(Data extracted from a collection)
[Start of section]

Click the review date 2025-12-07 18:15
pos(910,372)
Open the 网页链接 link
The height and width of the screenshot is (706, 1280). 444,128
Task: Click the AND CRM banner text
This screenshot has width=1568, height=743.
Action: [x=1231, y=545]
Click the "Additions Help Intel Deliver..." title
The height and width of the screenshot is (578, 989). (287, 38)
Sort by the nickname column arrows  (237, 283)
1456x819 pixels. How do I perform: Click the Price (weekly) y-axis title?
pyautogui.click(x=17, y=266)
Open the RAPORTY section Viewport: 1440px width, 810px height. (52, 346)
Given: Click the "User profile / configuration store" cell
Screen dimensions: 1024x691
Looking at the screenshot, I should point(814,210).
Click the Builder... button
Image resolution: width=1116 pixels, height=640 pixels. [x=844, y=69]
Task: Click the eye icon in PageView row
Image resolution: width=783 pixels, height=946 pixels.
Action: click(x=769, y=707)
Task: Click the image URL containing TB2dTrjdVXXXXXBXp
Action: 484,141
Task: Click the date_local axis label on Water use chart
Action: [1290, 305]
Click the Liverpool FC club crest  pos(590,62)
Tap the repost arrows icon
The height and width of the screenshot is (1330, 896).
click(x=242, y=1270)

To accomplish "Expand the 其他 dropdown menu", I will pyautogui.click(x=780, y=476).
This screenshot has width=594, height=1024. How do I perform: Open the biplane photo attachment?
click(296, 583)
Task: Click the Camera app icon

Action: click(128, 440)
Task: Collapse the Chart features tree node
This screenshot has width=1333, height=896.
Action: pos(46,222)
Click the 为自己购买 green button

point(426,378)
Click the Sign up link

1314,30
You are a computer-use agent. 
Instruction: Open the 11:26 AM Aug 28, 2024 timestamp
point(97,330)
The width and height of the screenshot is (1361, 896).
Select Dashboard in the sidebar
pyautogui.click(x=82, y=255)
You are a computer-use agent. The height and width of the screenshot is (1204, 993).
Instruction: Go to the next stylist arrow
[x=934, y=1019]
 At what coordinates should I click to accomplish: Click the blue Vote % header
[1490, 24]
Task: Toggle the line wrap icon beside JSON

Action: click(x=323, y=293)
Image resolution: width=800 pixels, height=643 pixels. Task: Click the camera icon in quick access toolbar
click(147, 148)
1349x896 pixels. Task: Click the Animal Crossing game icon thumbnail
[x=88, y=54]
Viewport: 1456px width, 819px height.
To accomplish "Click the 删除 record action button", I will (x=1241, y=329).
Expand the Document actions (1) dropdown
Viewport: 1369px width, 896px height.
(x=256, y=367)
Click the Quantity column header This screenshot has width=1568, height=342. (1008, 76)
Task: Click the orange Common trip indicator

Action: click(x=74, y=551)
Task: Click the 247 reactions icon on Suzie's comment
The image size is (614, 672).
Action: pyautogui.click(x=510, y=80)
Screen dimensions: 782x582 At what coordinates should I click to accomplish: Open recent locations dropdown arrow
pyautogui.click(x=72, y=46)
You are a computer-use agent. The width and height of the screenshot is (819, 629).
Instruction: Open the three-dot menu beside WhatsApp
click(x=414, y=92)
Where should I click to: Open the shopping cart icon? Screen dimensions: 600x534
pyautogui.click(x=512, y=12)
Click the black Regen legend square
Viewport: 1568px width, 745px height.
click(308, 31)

[End of section]

▶ **Task brief**
Copy all lines above where "agent" is present.

▶ **Written solution**
You are a computer-use agent. 
You are a computer-use agent. The height and width of the screenshot is (1204, 993).
You are a computer-use agent. The width and height of the screenshot is (819, 629).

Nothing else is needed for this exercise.